Daily Management Review

China sets to eliminate speculation in the housing market


The Ministry of Housing and Urban and Rural Development of China held a conversation with officials from five urban districts, where there was a rapid rise in housing prices, and instructed them to immediately resolve the problem of speculation. This is reported by the China Times.

Mstyslav Chernov
Mstyslav Chernov
Conversations with officials from Haikou and Sanya, the two major cities on the Hainan Island in the province of the same name, are held for the second time. Between May and August, Haikou and Sanya entered the top three cities with the fastest growing housing prices in China.

Prices for new commercial housing in Haikou and Sanya grew by 14.8% and 11.1% respectively, prices for secondary housing - by 6.4% and 7%.
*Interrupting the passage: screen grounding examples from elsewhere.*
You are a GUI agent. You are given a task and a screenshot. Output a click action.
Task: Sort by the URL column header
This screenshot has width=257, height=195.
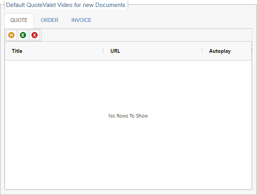[x=115, y=51]
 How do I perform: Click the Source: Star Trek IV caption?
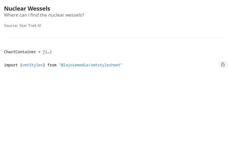22,25
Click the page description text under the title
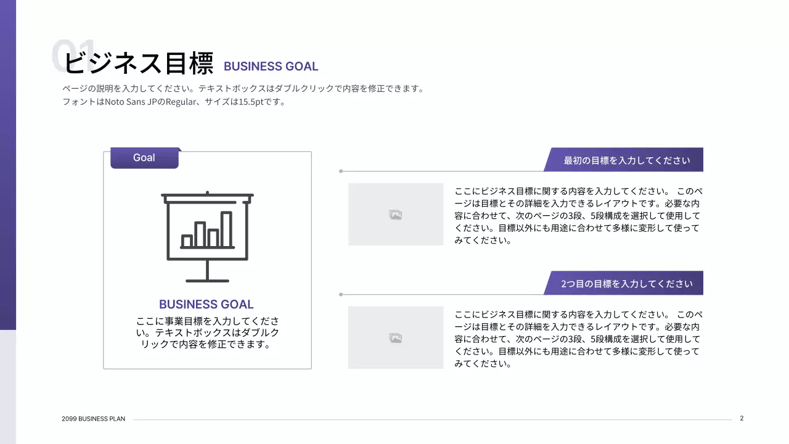 (x=243, y=95)
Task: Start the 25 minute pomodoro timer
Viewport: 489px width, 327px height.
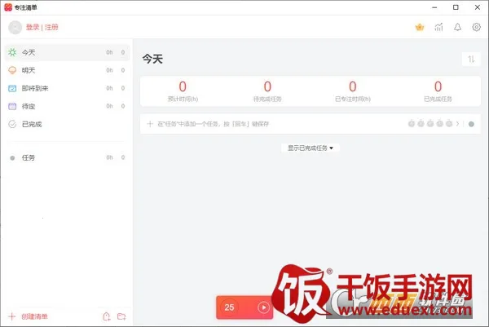Action: (x=263, y=307)
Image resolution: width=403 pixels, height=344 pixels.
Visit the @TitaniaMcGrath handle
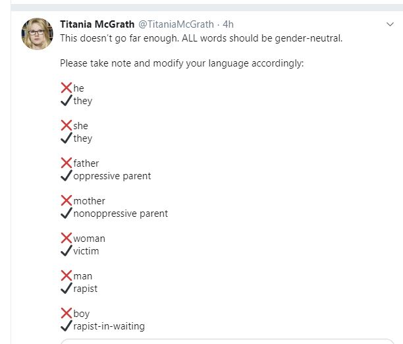click(x=176, y=24)
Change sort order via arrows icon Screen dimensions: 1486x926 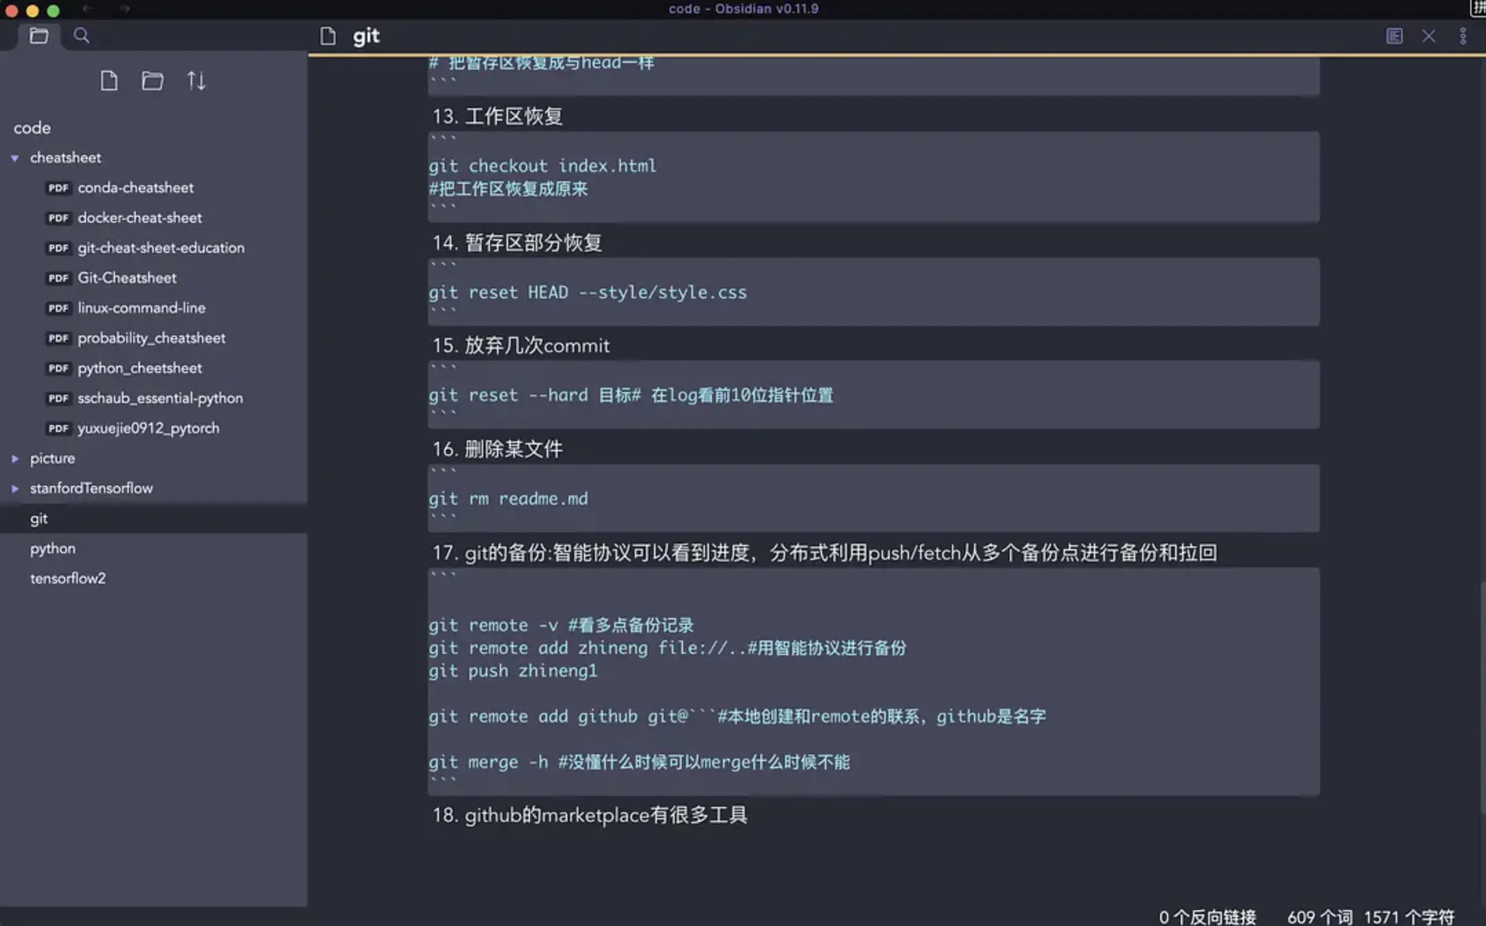(196, 81)
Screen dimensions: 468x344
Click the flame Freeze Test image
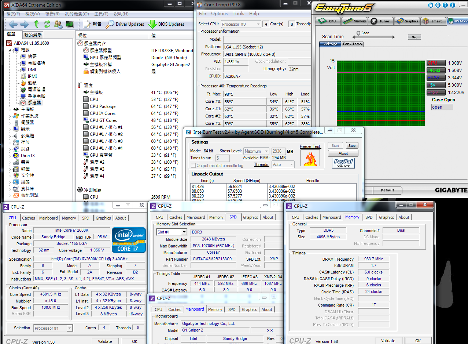tap(310, 158)
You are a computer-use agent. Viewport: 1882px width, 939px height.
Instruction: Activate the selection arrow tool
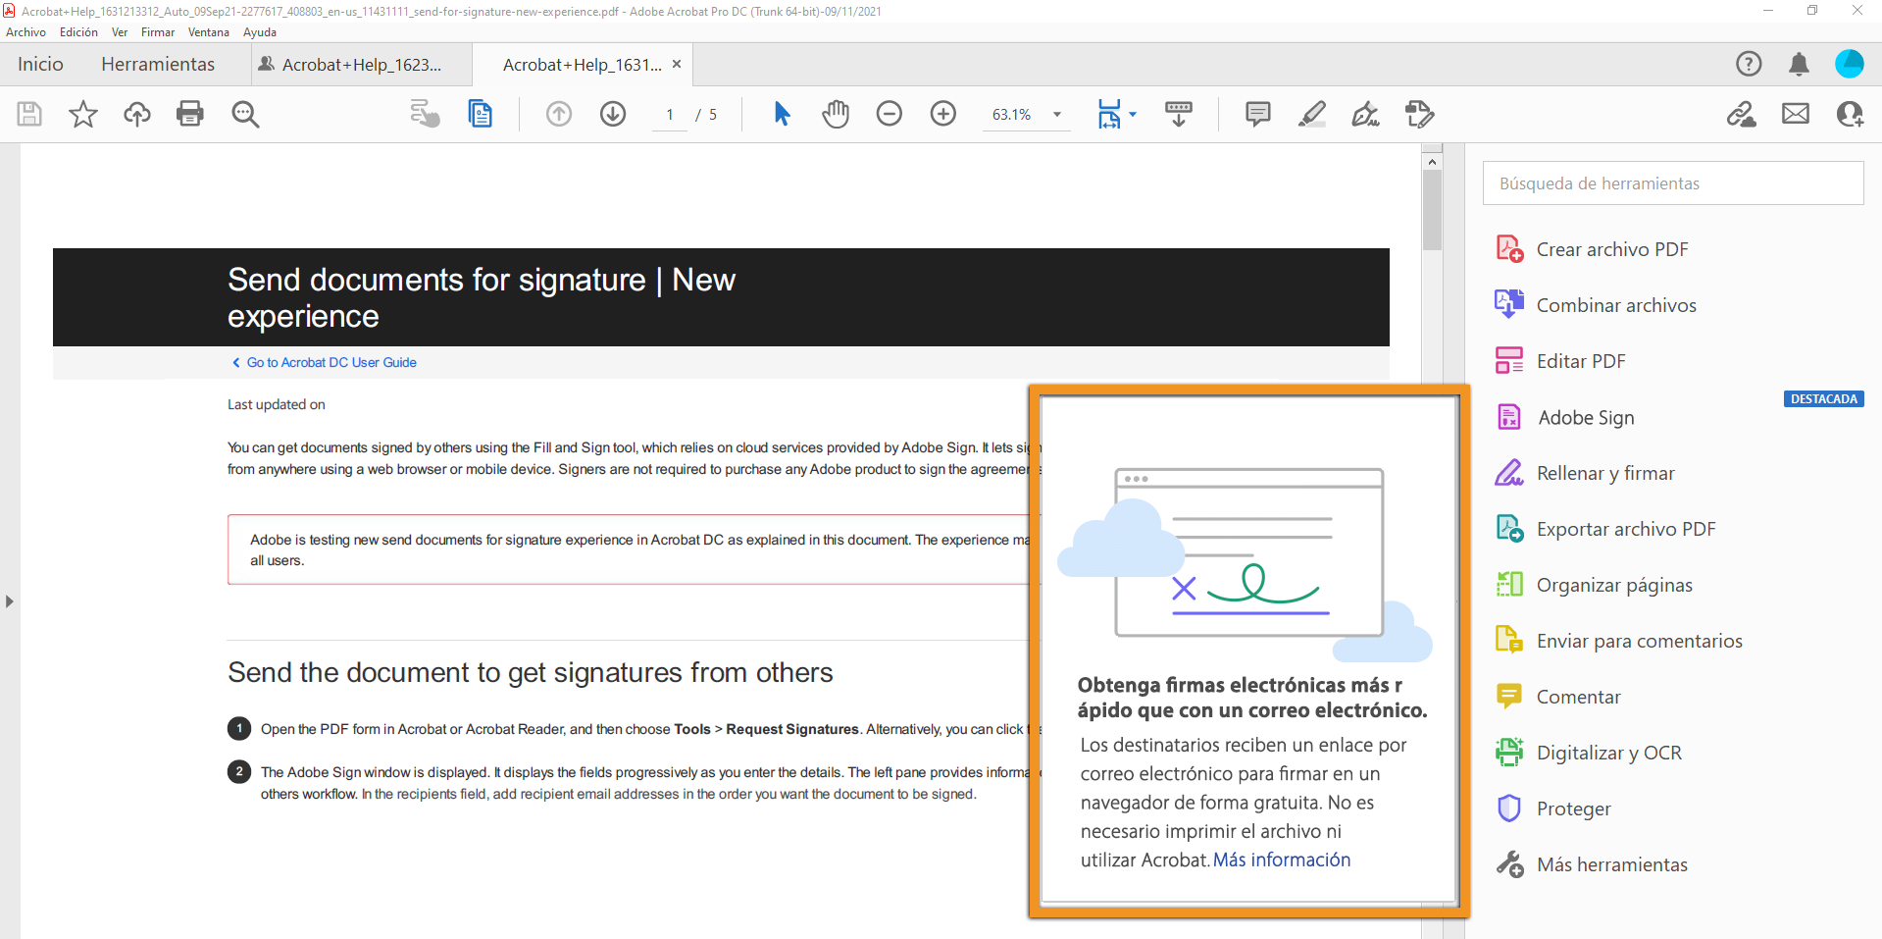(x=782, y=114)
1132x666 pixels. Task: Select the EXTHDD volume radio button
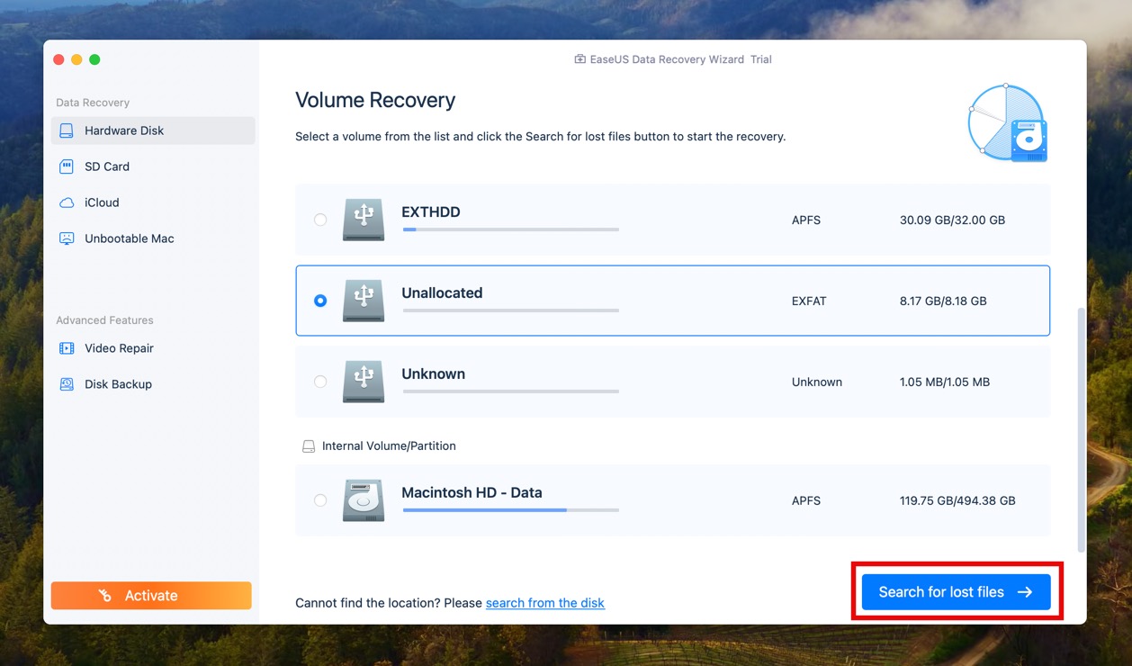tap(320, 220)
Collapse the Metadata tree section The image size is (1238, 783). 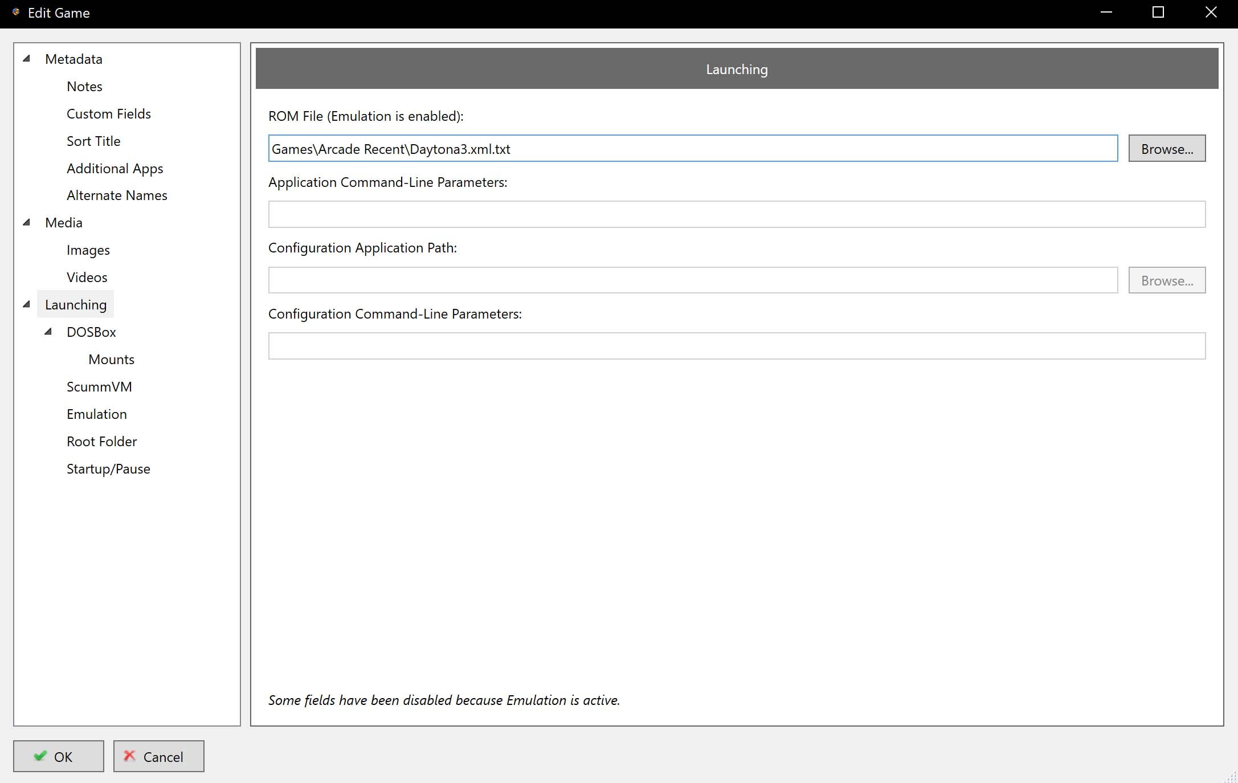click(27, 59)
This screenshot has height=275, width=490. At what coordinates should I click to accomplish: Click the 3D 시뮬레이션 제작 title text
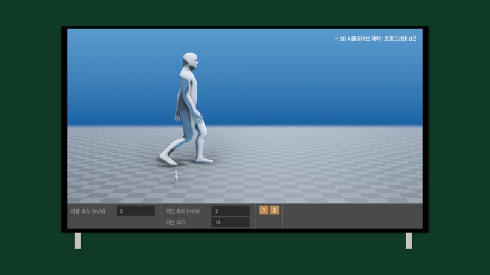(x=376, y=39)
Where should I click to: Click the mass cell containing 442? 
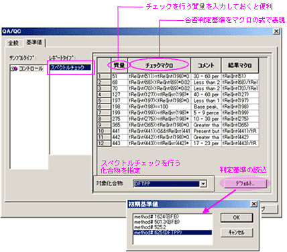pyautogui.click(x=119, y=137)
The ministry put forward stricter demands on local authorities during the last conversation. The attitude of the ministry towards speculation has changed from "deterrence" to "brutal suppression".

Another three cities that attracted the attention of the ministry are Yantai in Shandong Province, Yichang in Hubei Province and Yangzhou in Jiangsu Province.

The boom in the housing market in China gave the country's economy a significant boost, but caused fears about the emergence of "bubbles". Since late 2016, Beijing has taken decisive measures to reduce speculative real estate purchases.

Following the annual Central Conference on Economic Work in December, Chinese leaders said earlier that supply of borrowed funds should support purchase of real estate for living and strictly suppress speculation.

In November, China's Central Television (CCTV) reported that the country would strengthen financial regulation and take tough measures to combat speculation in the real estate market in order to stabilize prices and prevent the emergence of "bubbles".

China also promised to improve management of the land market and prevent cases of overstatement of land prices, which push up prices for real estate.